Restaurant owners in New York City want food carts to also be “embarrassed like we are with these stupid letter grades.”

Vinnie Mazzone, who owns Chicken Masters, also said, “If you are cooking, preparing and storing perishable items, there should be a letter grade on your cart. No question about it.”

George Constantinou, 35, co-owner of Bogata Latin Bistro, told Metro, “I think it’s only fair that they be graded like restaurants,” said in Park Slope. “The public can get sick if they eat at a restaurant, a food cart or even a convenience store.”

Food trucks are regularly inspected by the Health Department, but city restaurateurs are backing a bill that they say would level the playing field.

Queens state Sen. Jose Peralta plans to introduce a bill this week that would require the Health Department assign letter grades to food carts, letting New Yorkers know where the cleanest carts are — and which to avoid.

One cart owner said applying the same standards for five-star restaurants, which have larger staff and space, to vendors, "makes no sense.”

Rex Velasquez who runs a food cart downtown, called it a good idea. “At least you know if the cart is clean or not.
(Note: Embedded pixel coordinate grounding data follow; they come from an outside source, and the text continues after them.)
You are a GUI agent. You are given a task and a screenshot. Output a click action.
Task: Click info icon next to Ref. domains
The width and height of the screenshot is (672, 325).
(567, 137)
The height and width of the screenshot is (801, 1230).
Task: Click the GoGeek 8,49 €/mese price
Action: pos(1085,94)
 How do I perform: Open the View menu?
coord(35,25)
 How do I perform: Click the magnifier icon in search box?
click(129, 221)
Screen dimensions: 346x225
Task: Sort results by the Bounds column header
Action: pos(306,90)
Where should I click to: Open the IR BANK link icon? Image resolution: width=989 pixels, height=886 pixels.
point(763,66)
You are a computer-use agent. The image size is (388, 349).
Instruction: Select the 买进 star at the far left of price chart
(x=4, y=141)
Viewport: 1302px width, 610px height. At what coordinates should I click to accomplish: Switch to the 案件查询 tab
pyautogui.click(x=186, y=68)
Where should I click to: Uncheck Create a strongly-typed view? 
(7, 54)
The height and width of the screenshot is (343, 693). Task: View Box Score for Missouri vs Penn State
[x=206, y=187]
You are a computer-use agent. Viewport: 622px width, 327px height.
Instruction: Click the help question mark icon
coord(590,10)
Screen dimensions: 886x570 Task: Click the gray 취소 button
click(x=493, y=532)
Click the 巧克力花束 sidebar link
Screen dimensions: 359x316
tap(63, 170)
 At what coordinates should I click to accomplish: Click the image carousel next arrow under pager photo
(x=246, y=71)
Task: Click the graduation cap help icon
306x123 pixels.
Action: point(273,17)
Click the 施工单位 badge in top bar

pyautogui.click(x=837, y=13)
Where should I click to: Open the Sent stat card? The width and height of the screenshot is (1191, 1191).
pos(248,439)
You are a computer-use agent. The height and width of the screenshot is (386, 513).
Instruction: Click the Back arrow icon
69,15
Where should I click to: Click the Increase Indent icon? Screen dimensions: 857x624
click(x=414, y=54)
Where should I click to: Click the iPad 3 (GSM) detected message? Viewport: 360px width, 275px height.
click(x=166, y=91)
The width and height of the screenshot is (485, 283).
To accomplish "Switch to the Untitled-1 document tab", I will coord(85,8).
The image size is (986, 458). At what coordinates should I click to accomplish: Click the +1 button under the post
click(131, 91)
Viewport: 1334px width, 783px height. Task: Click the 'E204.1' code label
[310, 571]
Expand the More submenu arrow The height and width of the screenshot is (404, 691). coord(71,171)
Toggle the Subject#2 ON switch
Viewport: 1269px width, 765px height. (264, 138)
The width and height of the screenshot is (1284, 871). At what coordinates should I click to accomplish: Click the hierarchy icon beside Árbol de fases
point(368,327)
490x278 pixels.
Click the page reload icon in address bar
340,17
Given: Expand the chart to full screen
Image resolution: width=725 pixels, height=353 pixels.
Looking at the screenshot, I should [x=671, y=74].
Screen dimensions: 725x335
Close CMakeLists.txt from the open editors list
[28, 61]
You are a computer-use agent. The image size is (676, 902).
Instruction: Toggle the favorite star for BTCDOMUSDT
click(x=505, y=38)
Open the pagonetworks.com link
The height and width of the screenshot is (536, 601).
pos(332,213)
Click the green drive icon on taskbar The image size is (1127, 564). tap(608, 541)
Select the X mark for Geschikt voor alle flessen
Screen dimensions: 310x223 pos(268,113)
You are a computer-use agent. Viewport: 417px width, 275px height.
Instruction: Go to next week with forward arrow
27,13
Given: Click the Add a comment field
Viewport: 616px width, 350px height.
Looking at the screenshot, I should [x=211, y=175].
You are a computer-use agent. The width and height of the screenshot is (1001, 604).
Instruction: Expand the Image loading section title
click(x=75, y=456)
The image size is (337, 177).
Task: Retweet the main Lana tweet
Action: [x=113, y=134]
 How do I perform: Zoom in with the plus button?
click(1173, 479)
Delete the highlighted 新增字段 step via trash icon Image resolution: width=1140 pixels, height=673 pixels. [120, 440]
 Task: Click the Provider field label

I always keep my cart clean, so it doesn’t matter to me.”

NYC food-cart guy in $90,000 health violation name game

The New York Post reports a food-cart vendor repeatedly changed his identity to evade $90,000 in health violations.

Ayman Metwally, 31, would take on a new identity and apply for a new vendor license rather than renewing his old one every two years.

He even altered his Social Security number twice by writing over the digits in pen, adding curves to a “6” to form a sloppy “8,” according to the Health Department.

In 2005, Metwally was hit with 42 health-code violations, including not having a place to wash his hands in the cart. By the time his license was up in 2009, he had added 31 more.

New York mayor wants letter grades for food carts

The New York Daily News reports that the new system of grading city restaurants has been such a success Mayor Bloomberg said Monday that he wants to expand it to the city’s roving fleet of food carts.

"Personally, I would love to see before I buy from a cart a sign up there telling whether or not the guy washed his hands before he reaches in and pulls out the hot dog, Bloomberg said at an event trumpeting the benefits of letter grades for city eateries.

"I love to eat from the street vendors too," he said.

However, Health Commissioner Dr. Thomas Farley said, "It is more complicated because (the carts) are not always out there," Farley said.

Bloomberg crowed that since the city instituted the letter-grading system a year ago, Big Apple restaurant have been spared $3 million in fines by earning A-grades.

While overall fines shot up from $32 million to $42 million, Bloomberg said the bite would have been worse if restaurants making fast improvements hadn’t had their fines waived.